105. Recalling that relevant considerations are not necessarily of equal importance inter se, it seems to me that the most important consideration on the peculiar facts of this case is whether arguable grounds of appeal exist. As Clarke J. pointed out in Goode Concrete it is difficult to envisage circumstances where it could be in the interests of justice to allow an appeal to be brought outside the time if the Court is not satisfied that there are arguable grounds, even if the intention was formed and there was a very good reason for the delay. As O'Malley J. stated in Seniors Money Mortgages v. McGovern (para. 64 to 65) extending time in the absence of an arguable ground would simply waste the time of the litigants and the court. She added:
"By the same token it seems to me that, given the importance of bringing an appeal in good time - the desirability of finality in litigation, the avoidance of unfair prejudice to the party in whose favour the original ruling was made, and the orderly administration of justice - that the threshold of arguability may rise in accordance with the length of the delay. It would not seem just to allow a litigant to proceed with an appeal, after an inordinate delay, purely on the basis of an arguable or stateable technical ground. Since the objective is to do justice between the parties, long delays should, in my view, require to be counterbalanced by grounds that go to the justice of the decision sought to be appealed...."
106. I have addressed the grounds of defence identified before me from paras. 76 to 86 above and for the reasons already given, it seems to me that a requisite threshold of arguability has not been reached on the arguments presented on behalf of the Second Named Defendant. No grounds have been identified which go to the justice of the decision sought to be appealed.
107. In seeking to extend time for an appeal some four years after an order was made, it seems to me that the Second Named Defendant must show a sufficiently strong case to warrant the exercise of a power to disrupt an order duly made and relied upon in good faith by the Plaintiff in entering possession of the property. Permitting an appeal at this remove has serious implications for finality and legal certainty, both fundamental to the rule of law and the administration of justice. More than merely putting the Plaintiff on formal proof or raising technical points which themselves do not demonstrate that an injustice has occurred, is clearly required. The Second Named Defendant has failed to meet this test.

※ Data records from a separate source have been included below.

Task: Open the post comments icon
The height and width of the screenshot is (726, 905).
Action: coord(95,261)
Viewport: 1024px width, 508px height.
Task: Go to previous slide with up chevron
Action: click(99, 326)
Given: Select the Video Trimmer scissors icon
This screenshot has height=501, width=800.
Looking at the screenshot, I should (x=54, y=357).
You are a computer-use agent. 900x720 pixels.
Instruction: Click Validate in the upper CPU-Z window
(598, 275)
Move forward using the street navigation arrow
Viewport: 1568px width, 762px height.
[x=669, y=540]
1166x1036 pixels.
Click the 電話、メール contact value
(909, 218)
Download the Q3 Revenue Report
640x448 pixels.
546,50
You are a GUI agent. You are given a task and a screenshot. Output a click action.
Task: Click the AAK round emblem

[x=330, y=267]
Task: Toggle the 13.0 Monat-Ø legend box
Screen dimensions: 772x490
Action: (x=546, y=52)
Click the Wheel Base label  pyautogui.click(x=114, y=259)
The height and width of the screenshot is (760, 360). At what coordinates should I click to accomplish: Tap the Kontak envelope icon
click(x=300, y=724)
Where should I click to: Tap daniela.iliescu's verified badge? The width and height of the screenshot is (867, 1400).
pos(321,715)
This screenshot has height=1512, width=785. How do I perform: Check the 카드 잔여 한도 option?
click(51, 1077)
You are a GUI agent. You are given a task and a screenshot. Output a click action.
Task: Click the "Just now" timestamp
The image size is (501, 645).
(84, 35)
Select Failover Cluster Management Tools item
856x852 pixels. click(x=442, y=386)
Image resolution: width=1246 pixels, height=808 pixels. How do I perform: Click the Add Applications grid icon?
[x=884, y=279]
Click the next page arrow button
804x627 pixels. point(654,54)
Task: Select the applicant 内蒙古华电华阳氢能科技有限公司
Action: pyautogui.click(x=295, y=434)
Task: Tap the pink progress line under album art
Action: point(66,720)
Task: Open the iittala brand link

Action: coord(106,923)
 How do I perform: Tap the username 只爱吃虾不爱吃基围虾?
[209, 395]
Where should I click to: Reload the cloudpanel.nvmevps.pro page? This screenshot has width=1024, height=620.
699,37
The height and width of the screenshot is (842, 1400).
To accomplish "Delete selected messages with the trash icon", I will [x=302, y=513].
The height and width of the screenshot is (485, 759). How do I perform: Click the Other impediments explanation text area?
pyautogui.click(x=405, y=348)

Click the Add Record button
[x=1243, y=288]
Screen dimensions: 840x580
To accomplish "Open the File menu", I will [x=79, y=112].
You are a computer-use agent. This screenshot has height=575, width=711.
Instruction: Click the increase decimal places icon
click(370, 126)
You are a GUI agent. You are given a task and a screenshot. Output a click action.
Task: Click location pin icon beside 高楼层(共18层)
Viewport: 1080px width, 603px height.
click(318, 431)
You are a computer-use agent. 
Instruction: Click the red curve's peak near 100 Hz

108. I have concluded that in the circumstances of this case, I should not exercise my discretion in favour of extending time. It seems to me that the Plaintiff was entitled to an Order for Possession in June, 2019. Nothing in the case advanced on behalf of the Second Named Defendant provides a basis for concluding that had she participated in or engaged with the proceedings, that the outcome would have been anything other than an Order for Possession as was in fact made. I am not satisfied that she has identified an arguable ground of defence, still less a real basis for defending those proceedings. Extending time for an appeal at this remove would not do justice between the parties.
CONCLUSION
109. For the reasons given, I refuse both applications. Unless the parties communicate the terms of an agreed order, this matter will be listed not earlier than two weeks post-delivery to deal with any matters arising.